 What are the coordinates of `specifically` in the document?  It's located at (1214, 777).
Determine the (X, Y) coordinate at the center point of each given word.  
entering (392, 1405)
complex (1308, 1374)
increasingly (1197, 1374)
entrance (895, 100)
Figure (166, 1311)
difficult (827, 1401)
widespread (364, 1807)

+ + + + +

THE TASK -> Rewrite all of the records above, putting "midpoint" wherever "center point" occurs and leaving everything else untouched.

ANSWER FOR THE TASK ->
 What are the coordinates of `specifically` in the document?  It's located at (1214, 777).
Determine the (X, Y) coordinate at the midpoint of each given word.  
entering (392, 1405)
complex (1308, 1374)
increasingly (1197, 1374)
entrance (895, 100)
Figure (166, 1311)
difficult (827, 1401)
widespread (364, 1807)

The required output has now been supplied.